Astronomy’s Katherine Whitaker has received $799,007 to better understand how early galaxies “stalled” when the universe was forming.
Studies show that early galaxies were surrounded by large gas reservoirs that were sustained by the cosmic web, which should have allowed for a steady formation of new stars. However, only three billion years after the Big Bang, half of these massive galaxies stopped forming new stars. Whitaker’s team will use data from the Large Millimeter Telescope and Subaru Telescope to map the distribution of galaxies and their molecular gas throughout most of the history of the universe. They will also establish a program at the UMass Amherst to provide research opportunities for underrepresented groups in STEM fields.
“What excites me most about this project is the opportunity this funding presents to support historically excluded groups in performing cutting edge astrophysics research,” says Whitaker. “Our students will confront theory with observations to help unravel the mystery of why the most massive galaxies formed and quenched remarkably early.” The group will conduct annual workshops and externships for girls from low-income school districts, giving them hands-on experience with real data. This will help to promote inclusion and equity for all aspiring astronomers.
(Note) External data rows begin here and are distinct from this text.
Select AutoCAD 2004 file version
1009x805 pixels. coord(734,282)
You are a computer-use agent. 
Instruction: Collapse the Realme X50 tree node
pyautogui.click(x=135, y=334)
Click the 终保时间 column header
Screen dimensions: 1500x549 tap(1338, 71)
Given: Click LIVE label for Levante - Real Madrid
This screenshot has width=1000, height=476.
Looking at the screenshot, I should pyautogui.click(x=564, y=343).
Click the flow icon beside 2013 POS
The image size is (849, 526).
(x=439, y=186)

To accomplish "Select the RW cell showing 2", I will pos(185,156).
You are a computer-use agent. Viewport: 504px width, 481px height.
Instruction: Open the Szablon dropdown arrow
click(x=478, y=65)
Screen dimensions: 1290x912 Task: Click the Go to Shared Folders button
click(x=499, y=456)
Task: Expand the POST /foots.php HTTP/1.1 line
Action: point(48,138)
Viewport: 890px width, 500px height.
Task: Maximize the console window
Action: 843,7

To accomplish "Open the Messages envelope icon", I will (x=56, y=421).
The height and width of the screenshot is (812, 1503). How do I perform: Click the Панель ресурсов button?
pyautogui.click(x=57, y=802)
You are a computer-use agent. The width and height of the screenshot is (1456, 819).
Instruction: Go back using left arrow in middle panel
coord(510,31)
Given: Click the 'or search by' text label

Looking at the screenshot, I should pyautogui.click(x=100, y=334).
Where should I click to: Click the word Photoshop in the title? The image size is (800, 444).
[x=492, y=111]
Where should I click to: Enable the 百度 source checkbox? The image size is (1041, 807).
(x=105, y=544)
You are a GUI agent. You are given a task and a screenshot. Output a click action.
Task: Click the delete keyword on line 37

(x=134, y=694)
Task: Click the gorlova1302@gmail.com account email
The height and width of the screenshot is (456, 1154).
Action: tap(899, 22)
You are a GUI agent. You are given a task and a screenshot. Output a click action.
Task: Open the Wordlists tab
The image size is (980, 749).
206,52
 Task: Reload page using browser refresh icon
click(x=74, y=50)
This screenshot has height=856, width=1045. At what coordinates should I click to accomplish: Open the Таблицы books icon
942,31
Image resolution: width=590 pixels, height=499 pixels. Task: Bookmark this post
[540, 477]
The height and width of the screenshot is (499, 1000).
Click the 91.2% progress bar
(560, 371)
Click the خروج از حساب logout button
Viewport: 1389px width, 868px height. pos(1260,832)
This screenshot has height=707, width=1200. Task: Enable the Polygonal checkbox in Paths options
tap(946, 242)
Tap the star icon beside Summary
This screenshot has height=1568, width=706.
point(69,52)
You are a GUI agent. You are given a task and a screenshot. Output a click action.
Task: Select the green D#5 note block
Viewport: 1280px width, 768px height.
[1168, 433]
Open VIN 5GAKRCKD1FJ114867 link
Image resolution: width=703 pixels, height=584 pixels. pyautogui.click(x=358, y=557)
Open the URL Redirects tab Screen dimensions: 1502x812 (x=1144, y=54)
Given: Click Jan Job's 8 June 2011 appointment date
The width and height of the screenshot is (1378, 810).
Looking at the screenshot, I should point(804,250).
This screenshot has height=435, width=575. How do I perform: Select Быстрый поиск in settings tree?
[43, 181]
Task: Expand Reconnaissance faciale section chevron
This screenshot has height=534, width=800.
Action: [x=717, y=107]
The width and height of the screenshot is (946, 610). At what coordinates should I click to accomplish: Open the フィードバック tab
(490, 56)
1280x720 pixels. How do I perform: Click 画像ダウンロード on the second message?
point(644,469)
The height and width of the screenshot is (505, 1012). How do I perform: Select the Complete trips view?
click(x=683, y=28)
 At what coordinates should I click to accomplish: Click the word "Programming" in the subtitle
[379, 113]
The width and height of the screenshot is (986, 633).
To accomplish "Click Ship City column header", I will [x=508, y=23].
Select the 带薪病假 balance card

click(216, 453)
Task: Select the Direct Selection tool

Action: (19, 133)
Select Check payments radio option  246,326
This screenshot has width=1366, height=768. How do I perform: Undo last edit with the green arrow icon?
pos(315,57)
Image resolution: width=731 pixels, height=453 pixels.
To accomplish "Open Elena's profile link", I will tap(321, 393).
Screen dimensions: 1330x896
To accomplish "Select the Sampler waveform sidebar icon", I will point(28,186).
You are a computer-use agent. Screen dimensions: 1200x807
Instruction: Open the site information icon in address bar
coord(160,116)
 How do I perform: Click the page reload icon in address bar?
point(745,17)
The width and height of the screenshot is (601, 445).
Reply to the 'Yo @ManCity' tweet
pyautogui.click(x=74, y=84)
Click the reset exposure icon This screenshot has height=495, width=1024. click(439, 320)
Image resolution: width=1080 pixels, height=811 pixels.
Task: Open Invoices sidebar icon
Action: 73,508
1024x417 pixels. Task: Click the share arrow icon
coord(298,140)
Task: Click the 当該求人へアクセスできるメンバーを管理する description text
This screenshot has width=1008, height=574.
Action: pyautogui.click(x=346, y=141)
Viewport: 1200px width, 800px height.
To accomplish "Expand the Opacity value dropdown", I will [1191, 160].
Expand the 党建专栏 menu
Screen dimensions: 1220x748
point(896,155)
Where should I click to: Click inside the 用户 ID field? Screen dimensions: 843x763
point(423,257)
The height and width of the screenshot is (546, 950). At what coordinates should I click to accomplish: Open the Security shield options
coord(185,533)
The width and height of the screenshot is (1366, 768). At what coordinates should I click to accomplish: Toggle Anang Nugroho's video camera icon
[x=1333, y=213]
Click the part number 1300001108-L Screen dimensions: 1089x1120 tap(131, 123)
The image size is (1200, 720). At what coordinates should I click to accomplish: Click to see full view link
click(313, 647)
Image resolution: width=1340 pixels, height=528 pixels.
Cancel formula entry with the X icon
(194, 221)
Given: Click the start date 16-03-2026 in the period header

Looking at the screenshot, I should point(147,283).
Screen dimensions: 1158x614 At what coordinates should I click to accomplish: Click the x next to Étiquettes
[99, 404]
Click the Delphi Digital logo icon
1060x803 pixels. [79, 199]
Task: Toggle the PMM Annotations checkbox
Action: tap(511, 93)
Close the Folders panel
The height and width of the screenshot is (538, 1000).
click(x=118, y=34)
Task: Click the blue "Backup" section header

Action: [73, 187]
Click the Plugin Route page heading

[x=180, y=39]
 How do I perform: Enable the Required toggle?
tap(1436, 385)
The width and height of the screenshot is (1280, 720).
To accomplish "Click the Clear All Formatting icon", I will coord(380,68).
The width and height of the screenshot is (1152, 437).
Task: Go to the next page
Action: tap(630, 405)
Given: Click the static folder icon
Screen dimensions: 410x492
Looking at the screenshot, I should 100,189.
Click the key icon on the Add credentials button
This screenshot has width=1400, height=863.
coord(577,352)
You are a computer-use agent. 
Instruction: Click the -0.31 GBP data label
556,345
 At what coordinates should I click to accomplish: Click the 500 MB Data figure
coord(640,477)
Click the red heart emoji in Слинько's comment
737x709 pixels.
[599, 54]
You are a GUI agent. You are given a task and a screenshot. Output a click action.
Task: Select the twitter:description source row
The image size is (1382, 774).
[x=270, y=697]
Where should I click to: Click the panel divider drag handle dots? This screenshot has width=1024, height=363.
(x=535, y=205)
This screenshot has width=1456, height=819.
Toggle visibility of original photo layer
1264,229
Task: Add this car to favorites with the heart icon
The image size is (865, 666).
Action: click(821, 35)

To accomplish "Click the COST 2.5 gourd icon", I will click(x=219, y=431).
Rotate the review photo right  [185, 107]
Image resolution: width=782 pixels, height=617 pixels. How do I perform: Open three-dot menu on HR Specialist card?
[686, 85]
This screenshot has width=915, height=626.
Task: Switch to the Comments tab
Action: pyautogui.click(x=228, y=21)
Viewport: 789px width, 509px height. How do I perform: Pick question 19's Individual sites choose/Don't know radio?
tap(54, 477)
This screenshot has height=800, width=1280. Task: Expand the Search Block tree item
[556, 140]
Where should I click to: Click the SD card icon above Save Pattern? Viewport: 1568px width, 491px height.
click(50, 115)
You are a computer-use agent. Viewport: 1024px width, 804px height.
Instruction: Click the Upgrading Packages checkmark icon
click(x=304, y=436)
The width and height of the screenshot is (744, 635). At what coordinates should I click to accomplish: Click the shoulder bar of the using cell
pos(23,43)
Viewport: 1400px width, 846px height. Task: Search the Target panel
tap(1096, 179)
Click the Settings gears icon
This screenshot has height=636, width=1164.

In the course of her research, Whitaker and her team will address fundamental questions about massive galaxy evolution. By mapping degree-scale statistical populations of massive galaxies, the teamwill connect their environments from the Subaru Telescope/Prime Focus Spectrograph to their cold gas, as traced by dust using the TolTEC instrument on the Large Millimeter Telescope. By using the most sophisticated cosmological simulations to date that include the physics of dust formation, growth and destruction, the team will further perform an apples-to-apples analysis of mock galaxies to understand systematics and calibrate observations. Through linking star formation and cold gas across diverse galaxy habitats, the team will develop a physical model explaining the key processes responsible for the assembly of early massive galaxies through to the present day.